I saw an article last week in the DM News http://bit.ly/euzIOK noting that two-thirds of “consumers oppose online behavioral tracking and targeted advertising based on it, according to a Gallup/USAToday poll conducted earlier this month. Consumers were surveyed about the subject days after the Federal Trade Commission recommended a “Do-Not-Track” policy that would allow Web browsers to opt out of all online tracking by third-parties.
Gallup found that 67% of consumers said advertisers should not be allowed to present ads based on their Internet use, while only 30% said marketers should be allowed to do so. Thirty-five percent said tracking by marketers is justified because it allows free access to websites, and 61% said free access was not worth the loss of privacy.
Ninety percent say they do not pay much attention to online ads, while 61% said they have noticed targeted ads based on websites they have previously visited.
Taking issue with the tone of the questions in the survey, Jerry Cerasale, SVP of government affairs at the Direct Marketing Association, said the results pose a challenge for marketers. They need to educate consumers about what behavioral targeting is, and its value, he said.

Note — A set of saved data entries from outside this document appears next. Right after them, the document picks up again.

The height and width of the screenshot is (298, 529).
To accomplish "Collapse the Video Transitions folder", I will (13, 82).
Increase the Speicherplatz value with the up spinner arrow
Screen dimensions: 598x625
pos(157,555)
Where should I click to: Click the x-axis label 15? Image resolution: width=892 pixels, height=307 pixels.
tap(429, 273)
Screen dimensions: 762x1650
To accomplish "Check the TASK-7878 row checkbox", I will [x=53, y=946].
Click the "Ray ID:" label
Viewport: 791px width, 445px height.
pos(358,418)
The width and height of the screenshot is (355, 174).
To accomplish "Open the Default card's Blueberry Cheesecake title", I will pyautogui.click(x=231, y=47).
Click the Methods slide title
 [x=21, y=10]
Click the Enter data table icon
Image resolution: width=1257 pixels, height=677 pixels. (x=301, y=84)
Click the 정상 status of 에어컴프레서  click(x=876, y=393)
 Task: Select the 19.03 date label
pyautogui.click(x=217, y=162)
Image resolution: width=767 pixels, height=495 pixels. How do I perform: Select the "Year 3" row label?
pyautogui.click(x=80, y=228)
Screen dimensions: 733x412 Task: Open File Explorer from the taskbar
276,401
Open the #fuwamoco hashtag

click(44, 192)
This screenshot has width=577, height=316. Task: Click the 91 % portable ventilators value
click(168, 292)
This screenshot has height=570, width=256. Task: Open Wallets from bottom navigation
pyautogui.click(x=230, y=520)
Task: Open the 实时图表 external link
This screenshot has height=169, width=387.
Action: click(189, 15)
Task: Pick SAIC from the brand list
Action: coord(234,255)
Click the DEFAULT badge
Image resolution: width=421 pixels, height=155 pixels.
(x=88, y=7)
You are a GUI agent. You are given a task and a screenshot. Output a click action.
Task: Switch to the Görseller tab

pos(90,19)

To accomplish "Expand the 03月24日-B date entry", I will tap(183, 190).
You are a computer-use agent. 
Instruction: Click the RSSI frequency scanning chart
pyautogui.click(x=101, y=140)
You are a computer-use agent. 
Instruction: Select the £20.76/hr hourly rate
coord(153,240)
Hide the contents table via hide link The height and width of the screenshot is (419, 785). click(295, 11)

“The question starts with Do-Not-Track…The request itself gives a negative connotation,” he said. “We look at it as an educational challenge.”
The poll also found that consumers are willing to allow some tracking, as long as it is their choice. Although 37% of adults would allow no tracking at all, 47% would allow tracking from advertisers they choose. The segments of consumers more amenable to opt-in tracking are younger and wealthier, according to the poll. More than half (57%) of adults ages 18 to 34 would allow tracking by selected advertisers, while 53% of those with annual incomes of $30,000 to $74,999 would do so” Gallup surveyed just over 1,000 consumers December 10th – 12th.
I agree with Mr. Cerasale’s point that the questions itself is a loaded one. When the discussion is about on line tracking that feels creepy. However, and I have been harping on this for a long time, when the discussion is about marketing relevancy and how behavioral targeting will save consumers time the conversation is entirely different.
Those with unlimited time can beg to differ but until there is evidence that 3rd party advertisers have individual consumer information and are using it in a personal way I will remain convinced that serving me relevant ads beats my being served feminine hygiene product ads and my daughter being served ads for Cialis and Viagra.